← Back to W30D1

Endpoint Designer

The three endpoints every AI MVP should expose

How to Read This Page

Each endpoint below is a worked example of what your team's api/api_design.md should contain. Every endpoint has four parts: purpose, request schema, response schema, and error conditions. Plus the anti-GenAI requirement: why this endpoint exists.

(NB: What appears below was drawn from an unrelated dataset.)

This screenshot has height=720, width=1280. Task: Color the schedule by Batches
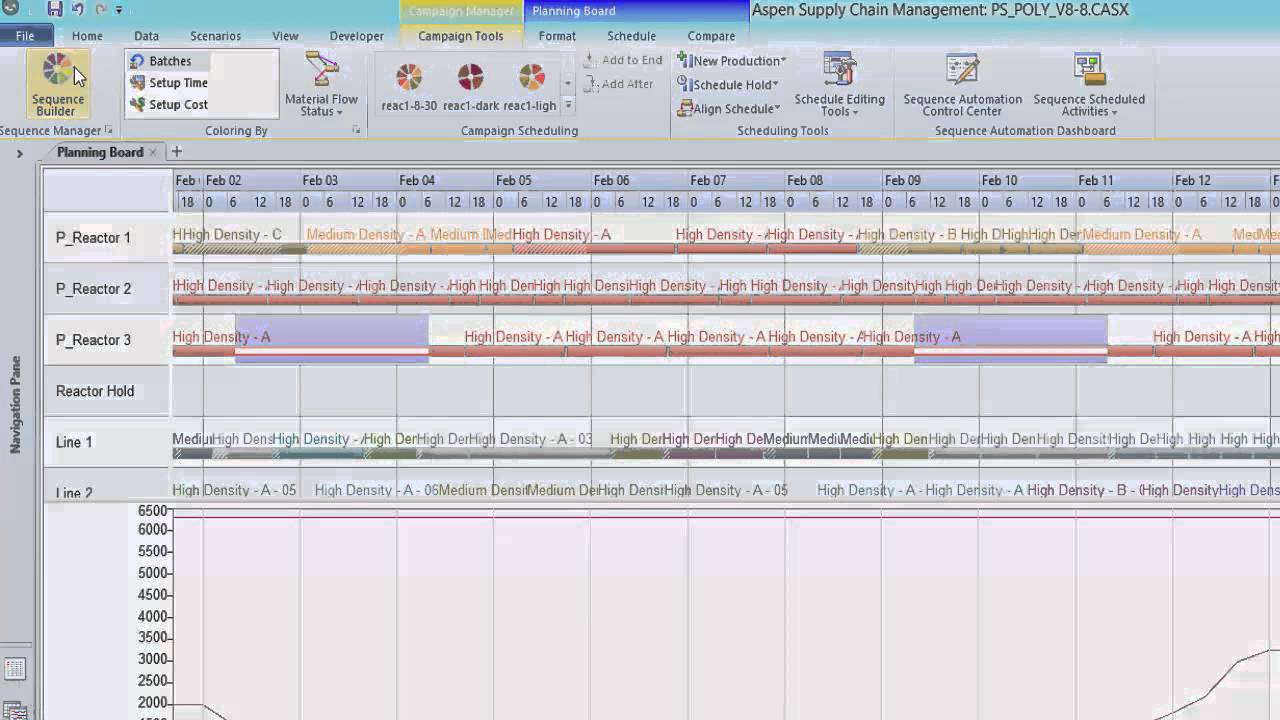[169, 61]
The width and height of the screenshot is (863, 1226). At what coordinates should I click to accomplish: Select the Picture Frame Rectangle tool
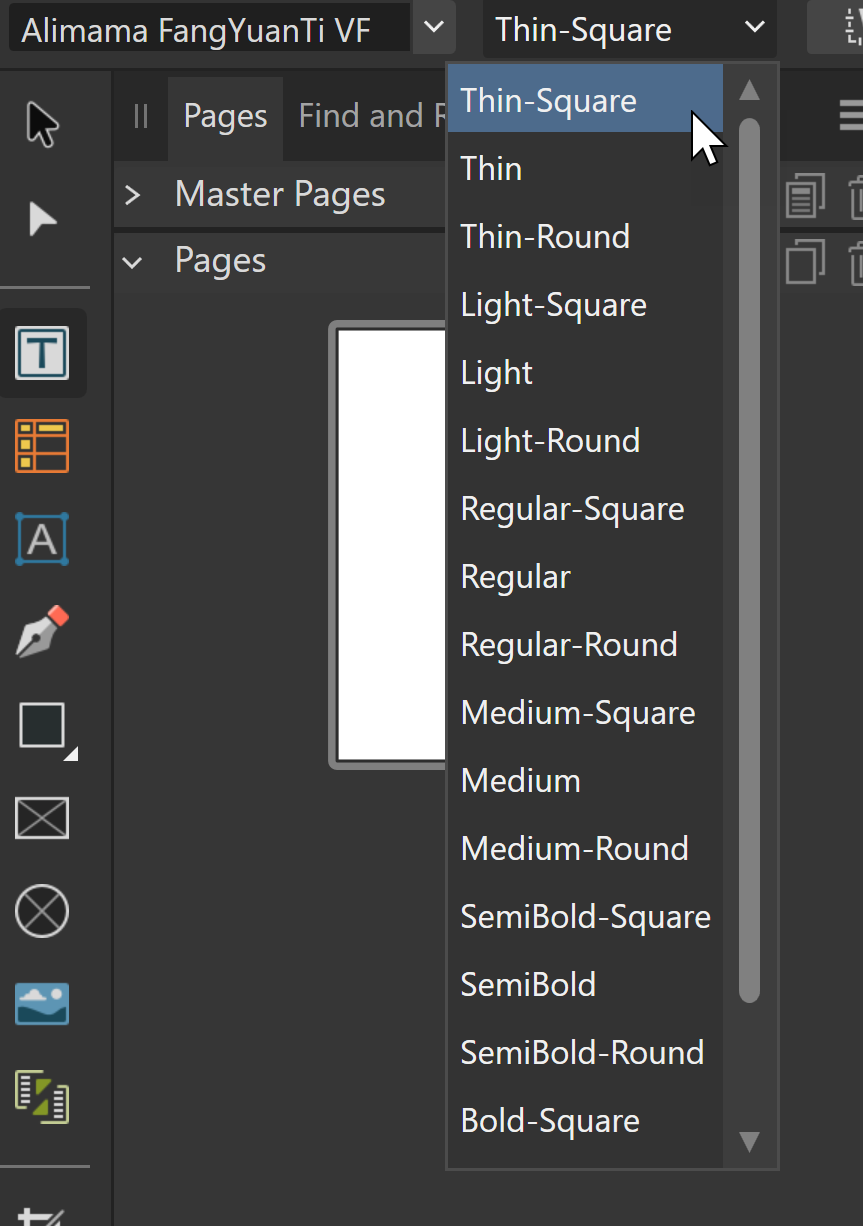point(42,818)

Your job in Breakout 1: copy this structure for a product of your team's choosing. Don't just rename fields — pick a real capability and justify each endpoint.
POST /v1/predict
Why this endpoint exists: the product capability is "get a prediction from the model given a product-meaningful input." Every client — web, mobile, batch pipelines, other services — calls this same endpoint. The model behind it can change; this contract doesn't.
Request
Response
Errors
curl

Headers

Content-Typeapplication/json
X-Request-Idoptional client-supplied trace ID

Body

{
  "text": "string, required, 1-5000 chars",
  "options": {
    "return_probabilities": false
  }
}
{
  "prediction": "positive",
  "confidence": 0.94,
  "request_id": "req_01HXYZ...",
  "model_version": "1.2.0"
}

confidence is a float 0.0–1.0. model_version lets clients invalidate caches when the model changes without the contract changing.

CodeWhenBody
400Missing required field{"error": "text is required"}
413Input exceeds 5000 chars{"error": "text too long"}
422Validation failed (wrong type, etc.)FastAPI validation detail
429Rate limit exceeded{"error": "rate limit", "retry_after": 30}
503Model unavailable / overloaded{"error": "model unavailable"}
curl -X POST http://localhost:8000/v1/predict \
  -H "Content-Type: application/json" \
  -d '{"text": "I loved this product"}'
GET /health
Why this endpoint exists: load balancers, orchestrators, and monitoring systems need a cheap, side-effect-free way to ask "is this service alive?" A failing /health takes an instance out of rotation before users see errors.
Request
Response
Errors

No body. No auth. No rate limit.

GET /health
{
  "status": "ok",
  "uptime_seconds": 84231,
  "model_loaded": true
}
Common mistake: don't make /health call your model or database. A health check that hits every downstream service turns one slow dependency into a cascading outage. Use /readiness for that if you need it.
CodeWhen
503Service is starting up or shutting down
GET /metadata
Why this endpoint exists: clients and debug tools need to know which version of the contract they're talking to without parsing a URL or reading a changelog. Support engineers read this field first when a user reports a problem.
Request
Response
GET /metadata
{
  "api_version": "1.2.0",
  "model_version": "sentiment-classifier@2026-04-12",
  "supported_languages": ["en", "es"],
  "max_input_length": 5000,
  "rate_limit_per_minute": 60
}

Keep this endpoint cheap. It's read by every client on startup, and sometimes on every request.

Design Review Checklist

Use this in Breakout 2 when reviewing another team's design:

Purpose

Can you explain the endpoint in one sentence without using words like "handle" or "process"?

Request schema

Are field types, required-ness, and constraints explicit? Could you mock this without asking questions?

Response schema

Is the shape the same on success? Are nullable fields marked? Is there a request_id?

Error conditions

Every 4xx and 5xx you can trigger should be listed with the body shape and a human-readable reason.

Leak check

Does the request or response mention model names, token IDs, internal DB fields, or infrastructure? That's a leak. Rename or remove.

Versioning

Is the URL prefixed with /v1/? If not, how will you introduce a breaking change?